On Feb. 3, Sony Pictures Home Entertainment (SNE) is going to make an honest man of me. Finally I will be able to buy a legal DVD of one of my favorite movies, Carol Reed's 1959 Our Man in Havana. But there's still no rhyme or reason to what films are available in any digital form. If, for example, you happen to have a videotape player around, you can watch an old VHS version of The African Queen. But you can't buy it on DVD or download it from any of the Hollywood-sanctioned online services.
The basic problem is that Hollywood is attempting to preserve an analog business model in a digital age. The result is a crazy quilt of availability in different media, in different geographies, and at different times. Our Man in Havana turns up now and then on cable channels, and the DVD has been available from Sony in Britain since 2005. But that disk is coded so it only works in European "Zone 2" players, not in North America. All of this makes little sense in a world where digital copies, legal or otherwise, are freely available.
If you doubt that, just try Googling (GOOG) "unlocked DVD players" and see how easy it is to get around the geographic zone restrictions. Or simply download a copy of the movie using BitTorrent, as I did. I don't want to condone piracy. Yet it's hard to condemn—or resist—when there's a commodity item out there on the market and the vendor, for no particular reason, neglects to make it available to buyers. In short, the effort studios are making to preserve a dying business model seems increasingly pointless.
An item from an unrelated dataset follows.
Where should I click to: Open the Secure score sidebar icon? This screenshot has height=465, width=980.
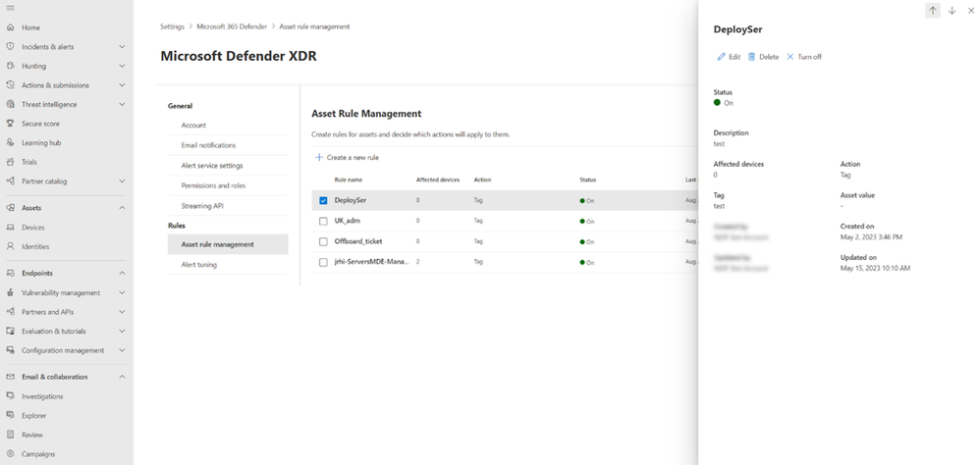[11, 124]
I have some sympathy for Hollywood. The studios are caught in a web of relationships with theater operators, premium cable channels, on-demand services, and DVD and online distributors. In many cases their contracts with these parties dictate the time intervals between theatrical release and various other forms of distribution, as well as release dates in different countries. Unlike the desperate record companies, movie and TV studios are still making good money, which leaves them reluctant to mess with these tangled arrangements.
The complexities cause titles to pop up and disappear on download services such as iTunes (AAPL) or Netflix (NFLX) Instant as randomly as bargain signs in store windows. A movie may appear on download lists only to vanish when the studio sells the rights to HBO (TWX) or Showtime (CBS). I've learned that if you come across a title you really want to see, it's best to grab it right away because it may not be there the next time you look.
But the biggest mystery remains the backlist of titles not available on DVD. Cable channel Turner Classic Movies (TWX) maintains an ongoing poll of the top 200 unobtainable titles, an eclectic list of old favorites, cult classics, oddities, and the downright obscure. Since transferring a movie to DVD isn't expensive, these holes in the catalog are hard to explain. A Sony Pictures spokesperson was able to give me the good news about the DVD release of Our Man in Havana, but he couldn't say why it took so many years.
The battle is between an industry that wants to tightly control who gets to see what when and customers who want to watch what they want wherever and whenever. This clash is slowly being resolved in favor of consumers. Movies are becoming available for download and on DVD more quickly after theatrical release. Director Steven Soderbergh has a deal with Mark Cuban's Landmark Theatres and HDNet that allows some of his movies to be released on disk and online the same day they show up in theaters. I expect more movies to be launched this way.
The day you can choose to see a new movie in a theater, on your TV, on your laptop, or on your iPhone is still some time off, but it is coming. Right now I'd settle for being able to order The African Queen from Netflix.